Nach eingehender Erörterung wurde auf Vorschlag des Herrn Reichskanzlers beschlossen, daß das Reichswehrministerium, das Reichsjustizministerium und das Reichsministerium des Innern mit größter Beschleunigung eine Kommission bilden sollen, die den Abschnitt II des Gesetzes umzuarbeiten hat. Das Reichswehrministerium wird das hierzu Erforderliche am 3. November 1920 früh veranlassen.

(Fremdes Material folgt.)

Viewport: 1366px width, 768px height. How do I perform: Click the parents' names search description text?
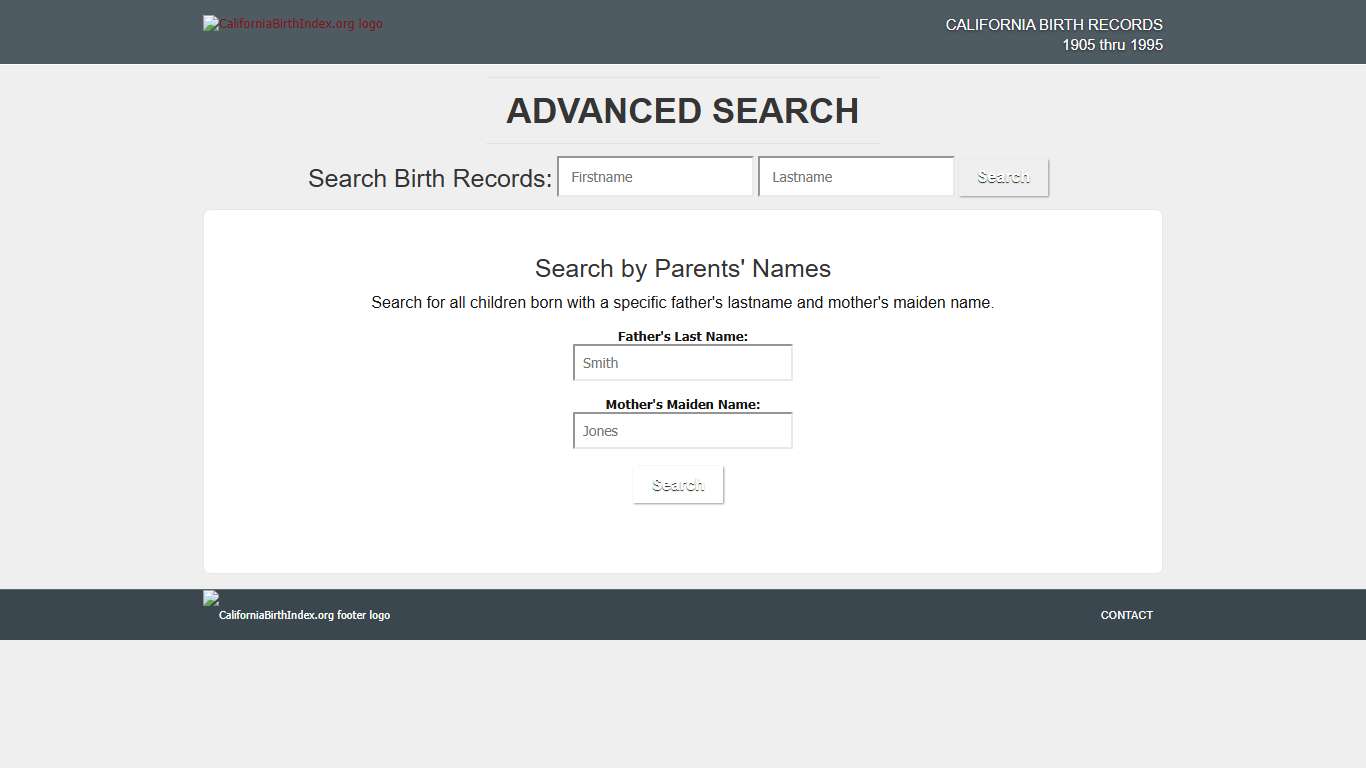[x=683, y=302]
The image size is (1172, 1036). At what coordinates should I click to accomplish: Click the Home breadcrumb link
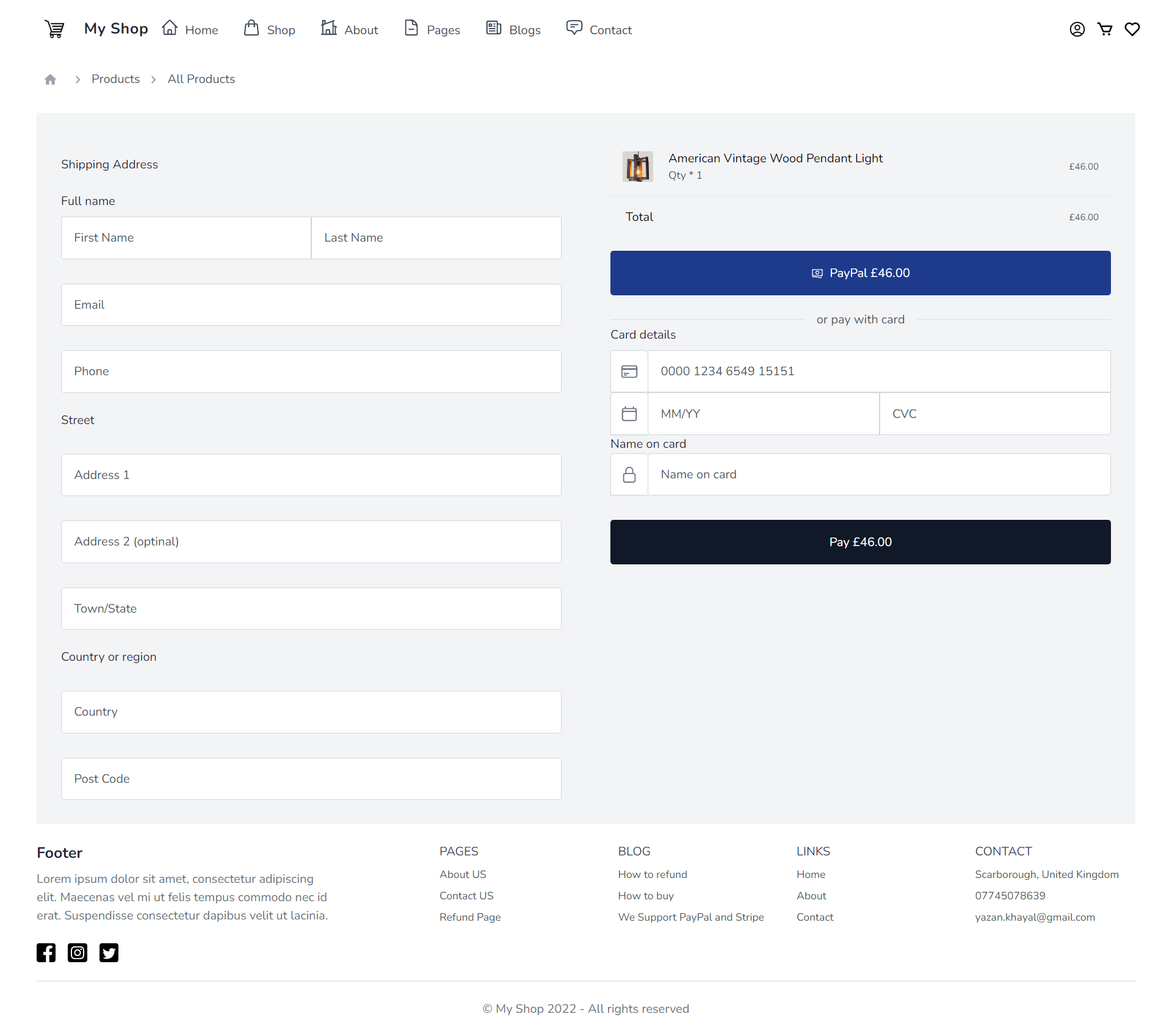(51, 79)
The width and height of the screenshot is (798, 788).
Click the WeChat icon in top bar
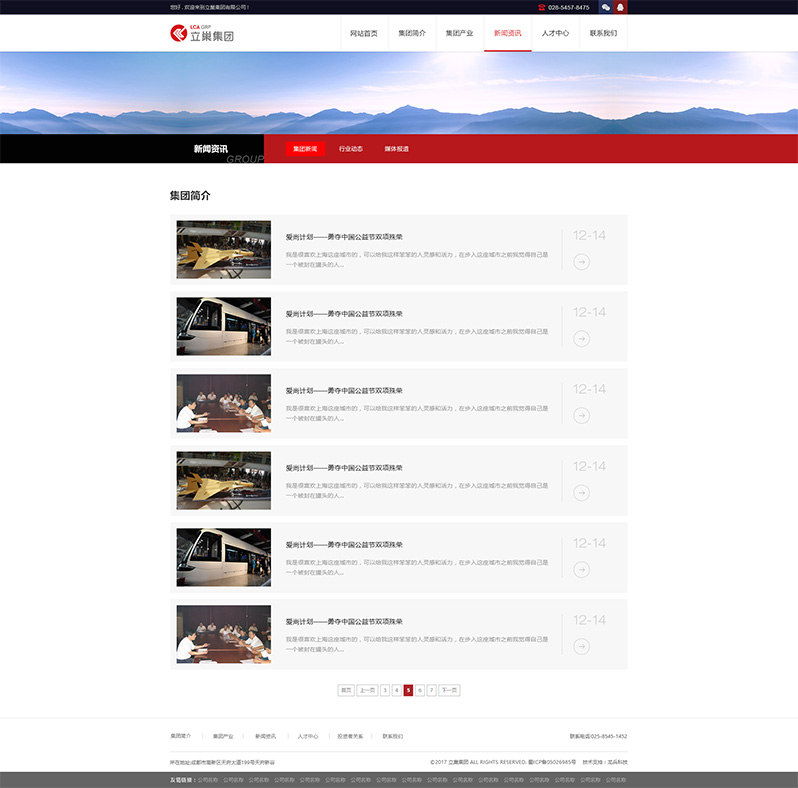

Zu 3: Der Reichswehrminister führte aus, daß die Reichswehr unpolitisch bleiben müsse. Eine politische Betätigung innerhalb des Dienstbereichs sei der Reichswehr durch den Absatz 1 des § 33 untersagt11. Die Mitglieder der[265] Reichswehr dürften daher politischen Vereinen nicht beitreten. Die Schwierigkeiten lägen aber besonders in der Frage der Zugehörigkeit zu wirtschaftlichen Vereinen, denn diese suchten häufig wirtschaftliche Ziele mit politischen Mitteln durchzusetzen. Insbesondere bildeten die verschiedenen Bünde eine Gefahr für die Disziplin des Heeres. Aus diesen Gründen sei die Zugehörigkeit zu nichtpolitischen Vereinen im Entwurf an die Genehmigung der Vorgesetzten geknüpft.

11

Der § 33 des KabEntw. lautete: „Die Angehörigen der Wehrmacht dürfen sich innerhalb des Dienstbereichs politisch nicht betätigen. Den Soldaten ist die Zugehörigkeit zu politischen Vereinen und die Teilnahme an politischen Versammlungen verboten. Sie dürfen nichtpolitischen Vereinen mit Genehmigung des Vorgesetzten angehören. Untereinander dürfen sie sich mit Genehmigung der Vorgesetzten versammeln oder vereinigen. Für die Soldaten ruht das Recht zum Wählen oder zur Teilnahme an Abstimmungen im Reiche, in den Ländern und in den Gemeinden.“ (R 43 I /609 /152). Dazu hieß es in der Begründung des GesEntw.: „Wenn man die Ausübung dieser Rechte [der Rechte der politischen Betätigung] den Soldaten belassen wollte, so würde man auch agitatorische Einflüsse auf sie und politische Bewegungen in ihren eigenen Kreisen mit Erfolg nicht hindern können. Sie würden nicht vor dem Kasernentor haltmachen, sondern durch die Soldaten, sowohl Offiziere, Unteroffiziere und Mannschaften, in den dienstlichen Bereich, auf den Exerzierplatz und in die Kasernenstuben hineingetragen werden. Wenn das Wahlrecht nicht ruhen würde, könnte der Soldat nicht gehindert werden, sich nicht nur eine politische Anschauung zu bilden, sondern sich auch einer Partei anzuschließen. Dazu müßte er Versammlungen besuchen und sich mit anderen über Parteipolitik aussprechen können. Und damit wäre dem Geist der Zersetzung in der Wehrmacht Tür und Tor geöffnet. Die Waffe würde schartig und unbrauchbar. Nur durch volle Durchführung des Grundsatzes, daß die Wehrmacht über den Parteien steht und daher am politischen Kampf nicht teilnimmt, kann das erreicht werden, was zum Wohl des Ganzen unbedingt erforderlich ist, dem Reich eine in allen Lagen ergebene und zuverlässige Macht zur Durchführung der Anordnungen der Regierung zu sichern.“ (R 43 I /609 , Bl. 156–157).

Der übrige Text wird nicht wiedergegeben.